### [Auflistung]
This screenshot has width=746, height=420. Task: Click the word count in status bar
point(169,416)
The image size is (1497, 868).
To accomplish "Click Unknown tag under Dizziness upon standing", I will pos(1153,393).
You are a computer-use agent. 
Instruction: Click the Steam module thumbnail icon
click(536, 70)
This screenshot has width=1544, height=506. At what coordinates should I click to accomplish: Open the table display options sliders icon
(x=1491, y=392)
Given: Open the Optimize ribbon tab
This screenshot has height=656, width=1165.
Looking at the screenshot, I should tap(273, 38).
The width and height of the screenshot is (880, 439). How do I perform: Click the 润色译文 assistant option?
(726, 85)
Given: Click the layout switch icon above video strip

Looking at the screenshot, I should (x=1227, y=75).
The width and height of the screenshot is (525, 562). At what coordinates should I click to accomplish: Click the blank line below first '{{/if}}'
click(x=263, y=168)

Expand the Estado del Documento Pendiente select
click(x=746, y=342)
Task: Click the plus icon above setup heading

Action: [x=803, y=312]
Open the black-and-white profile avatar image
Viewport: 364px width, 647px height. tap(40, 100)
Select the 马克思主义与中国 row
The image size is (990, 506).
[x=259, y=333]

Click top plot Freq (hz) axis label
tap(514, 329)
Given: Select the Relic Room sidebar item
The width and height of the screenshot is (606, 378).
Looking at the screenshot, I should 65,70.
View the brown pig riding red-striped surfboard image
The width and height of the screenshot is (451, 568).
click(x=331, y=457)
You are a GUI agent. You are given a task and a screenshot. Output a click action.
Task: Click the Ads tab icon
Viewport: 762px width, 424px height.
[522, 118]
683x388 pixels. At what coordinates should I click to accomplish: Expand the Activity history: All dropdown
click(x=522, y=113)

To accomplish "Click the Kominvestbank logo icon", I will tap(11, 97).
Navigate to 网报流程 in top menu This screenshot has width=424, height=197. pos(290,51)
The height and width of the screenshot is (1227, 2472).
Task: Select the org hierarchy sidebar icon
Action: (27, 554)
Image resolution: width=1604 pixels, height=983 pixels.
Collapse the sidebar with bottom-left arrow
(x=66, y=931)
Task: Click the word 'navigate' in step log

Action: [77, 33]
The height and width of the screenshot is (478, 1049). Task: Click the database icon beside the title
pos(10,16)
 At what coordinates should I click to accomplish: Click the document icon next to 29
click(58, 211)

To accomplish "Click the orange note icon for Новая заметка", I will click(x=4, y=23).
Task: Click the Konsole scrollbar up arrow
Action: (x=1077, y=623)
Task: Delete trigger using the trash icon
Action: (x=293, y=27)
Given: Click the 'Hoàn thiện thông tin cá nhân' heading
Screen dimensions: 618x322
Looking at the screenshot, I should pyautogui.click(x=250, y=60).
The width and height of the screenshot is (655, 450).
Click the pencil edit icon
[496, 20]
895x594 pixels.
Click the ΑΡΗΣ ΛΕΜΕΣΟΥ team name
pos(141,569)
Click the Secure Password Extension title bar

### [Aufgabe]
Extrahiere aus den Datensätzen oben jede Zeile, in der das Wort „agent“ vorkommt.

### [Lösung]
You are a computer-use agent. 
You are a GUI agent. You are given a task and a screenshot. Output a click action.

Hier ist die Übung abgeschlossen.